Jantzen: The flash bulbs being used today – which is actually pretty old technology going back to the 50s – they take about 30 milliseconds to go through – 30 milliseconds is 30 thousandths of a second. In 30 thousandths of a second, we can give a customer several hundred thousands pictures of that.

Vision Research's lens mount for Canon EOS

fxg: So what’s next from the Phantom cameras and what things still need to be solved?

Jantzen: Resolution, how many pixels, speed, frames per second, and sensitivity – do I have enough light to take pictures at that speed. So we have these three things that we constantly bump into and constantly trade off against. Sometimes you’ll see us going faster, sometimes higher resolution, sometimes you’ll see us going with higher sensitivity. Generally we’re pushing those boundaries.
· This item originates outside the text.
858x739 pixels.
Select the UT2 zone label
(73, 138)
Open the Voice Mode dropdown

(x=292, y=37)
fxg: You mentioned the development of the chips in 2003 and then 2009. Is there a cyclical timeline to the generation of sensors?
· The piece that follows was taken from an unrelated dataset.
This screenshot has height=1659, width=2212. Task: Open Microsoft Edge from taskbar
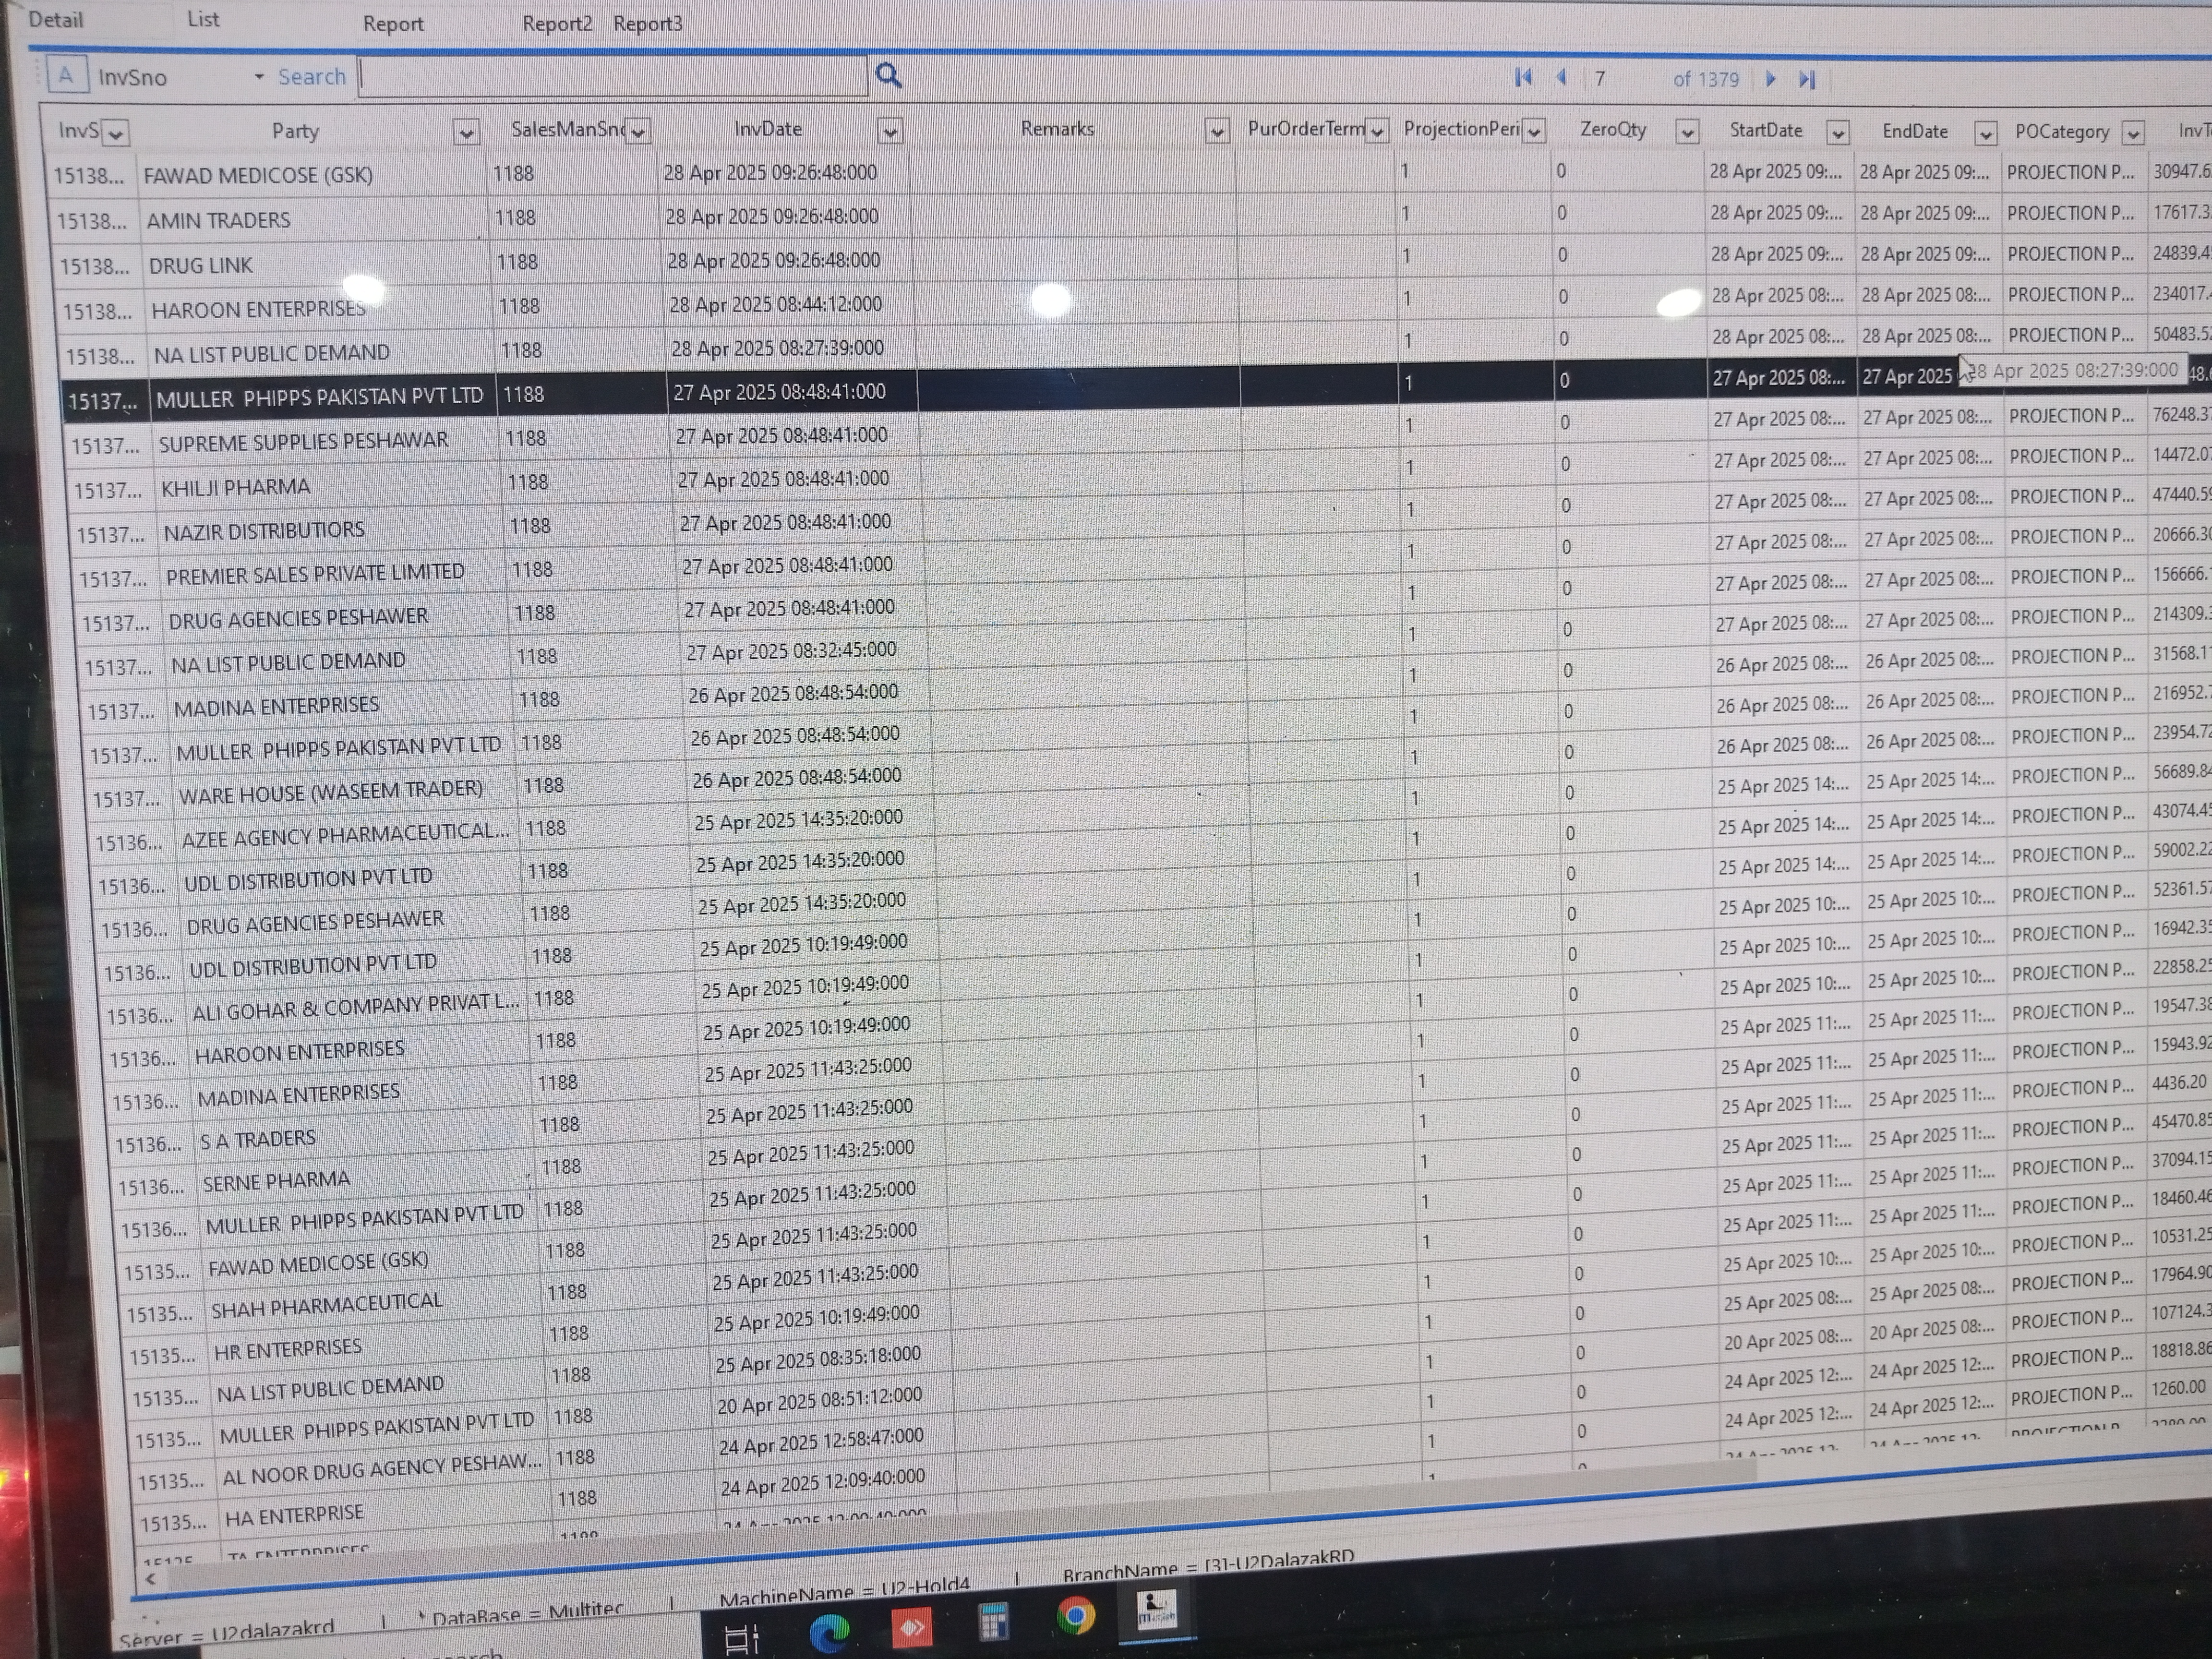click(829, 1632)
Jantzen: It’s true that our two offerings for the entertainment and broadcast industries were about five years apart – we developed other sensors between 2003 and 2009 and also since then but for industries other the filmmaking industries. There’s a very strong relationship between the film business and our other markets, and they feed each other. The entertainment industry is concerned with frame speed but also image quality. Our academic customers are less concerned with image quality but more with features and frame rates.
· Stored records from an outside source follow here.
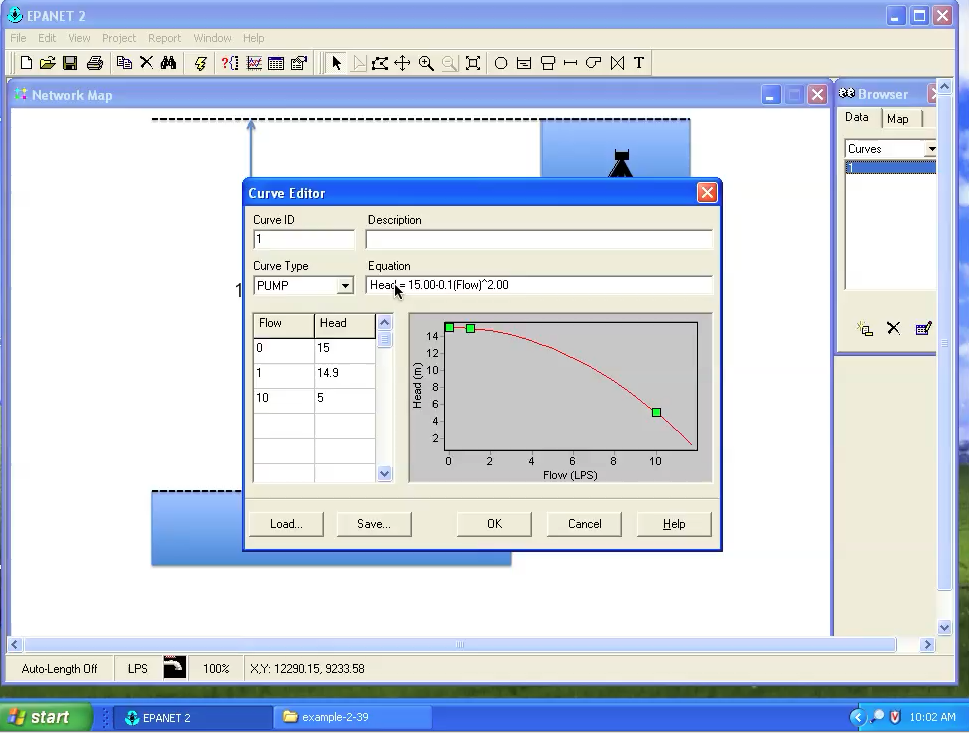Select the Zoom In magnifier tool

(x=426, y=63)
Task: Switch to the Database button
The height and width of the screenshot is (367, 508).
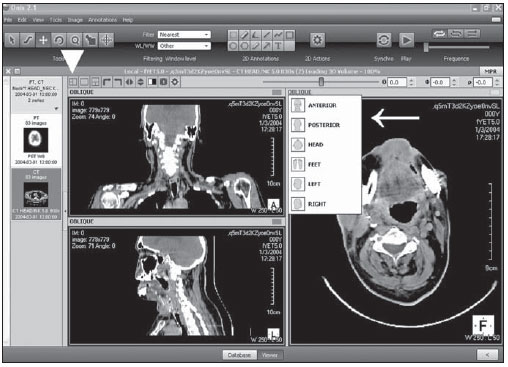Action: 239,355
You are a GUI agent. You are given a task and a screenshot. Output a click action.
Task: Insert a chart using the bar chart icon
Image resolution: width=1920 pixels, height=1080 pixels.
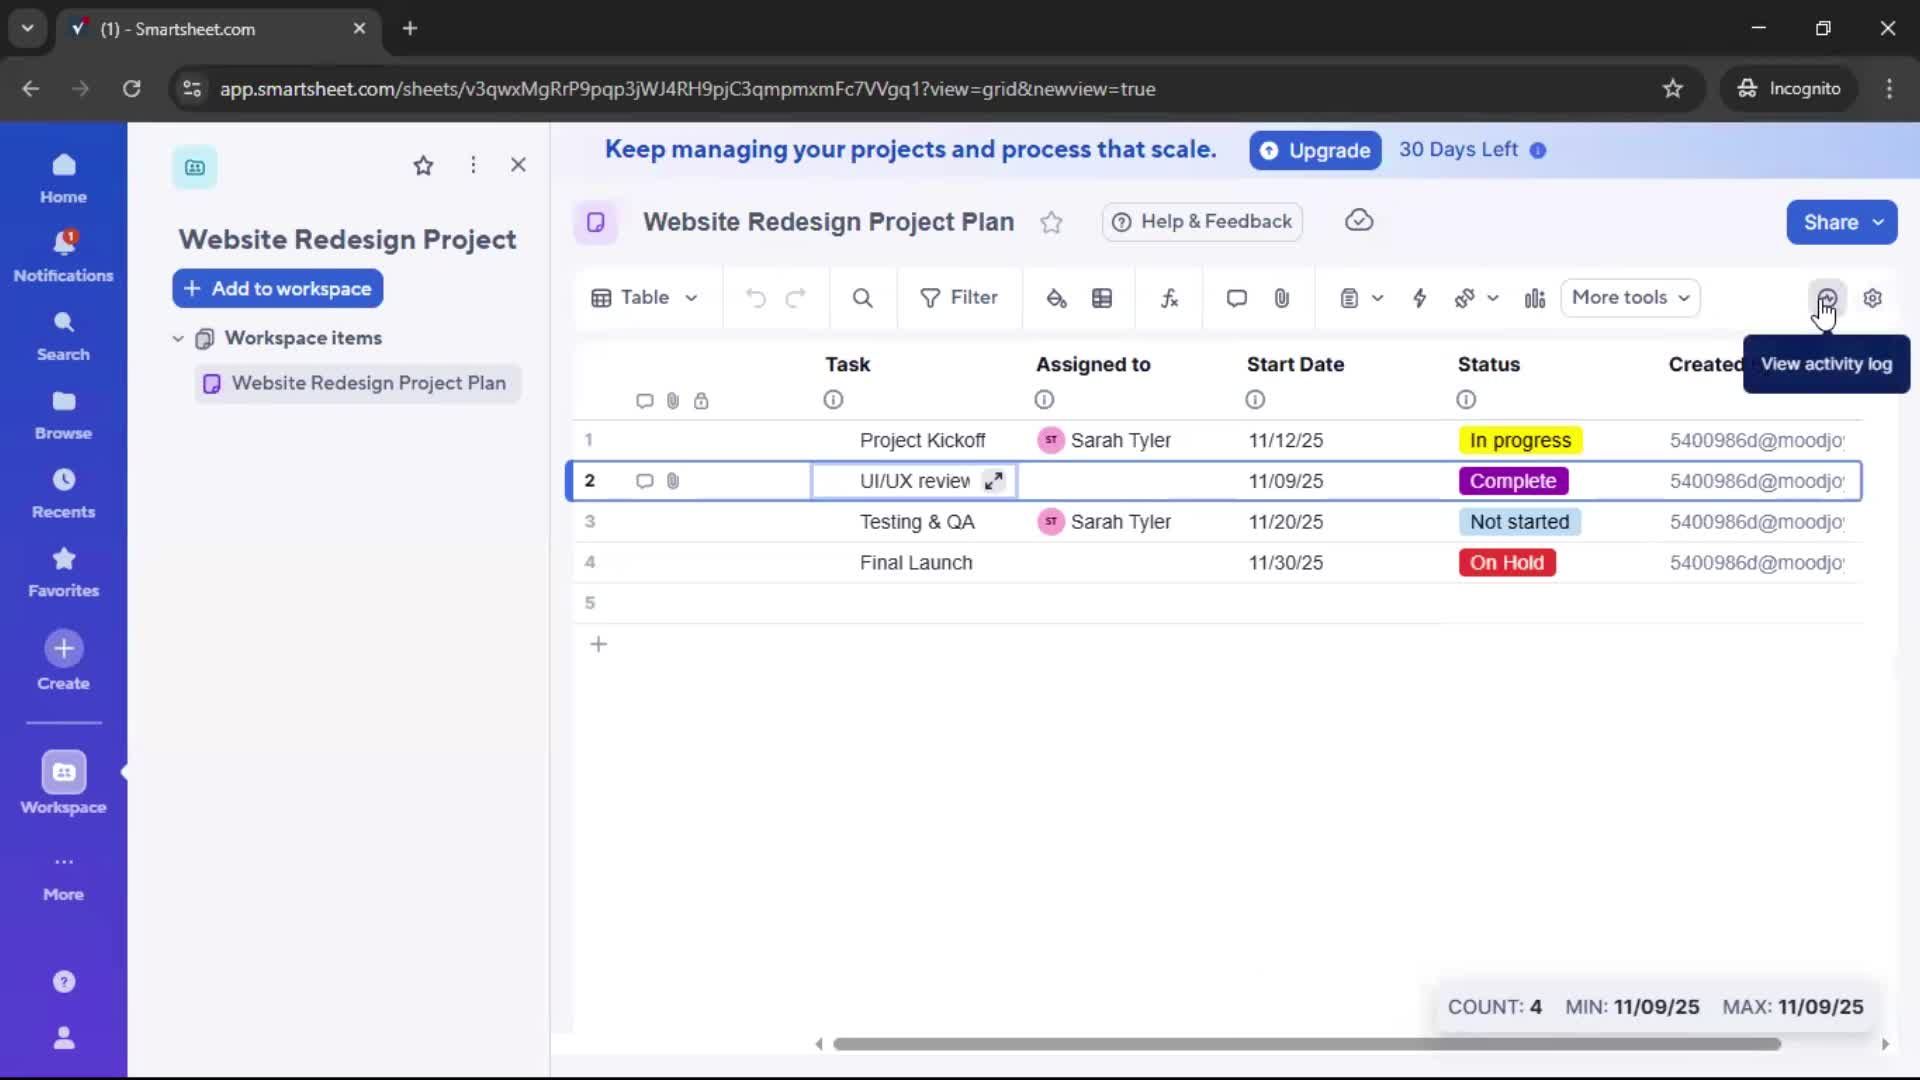(x=1535, y=299)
fxg: With the Sci-Tech award, does it seem like a long road to gain acceptance?

Jantzen: Our first foray into the entertainment industry was 2003, and we first got noticed around the 2005-2006 time frame when the HD first came out. But the market has grown. What digital photography has done for our traditional markets – which by the way used to be film – used to be 16mm rotating prism film cameras – what digi has done to broaden our academic markets, the same thing is true in the entertainment market.

The Scientific and Engineering Academy Award recipients from Vision Research were:

– Radu Corlan, Chief Scientist, who was responsible for the sensor specification and design, camera architecture, firmware, CineMag and CineStation mass storage devices.

– Petru Pop, Software Architect, who was responsible for software design and tools to realize the image processing pipeline as well as the CineMag and CineStation mass storage devices.

– Andy Jantzen, Chief Technology Officer, who contributed to the sensor specification, camera and workflow requirements, and system integration.

– Richard Toftness, Vice President, Research and Development, who was responsible for the system product realization, production and engineering support, and product fine tuning.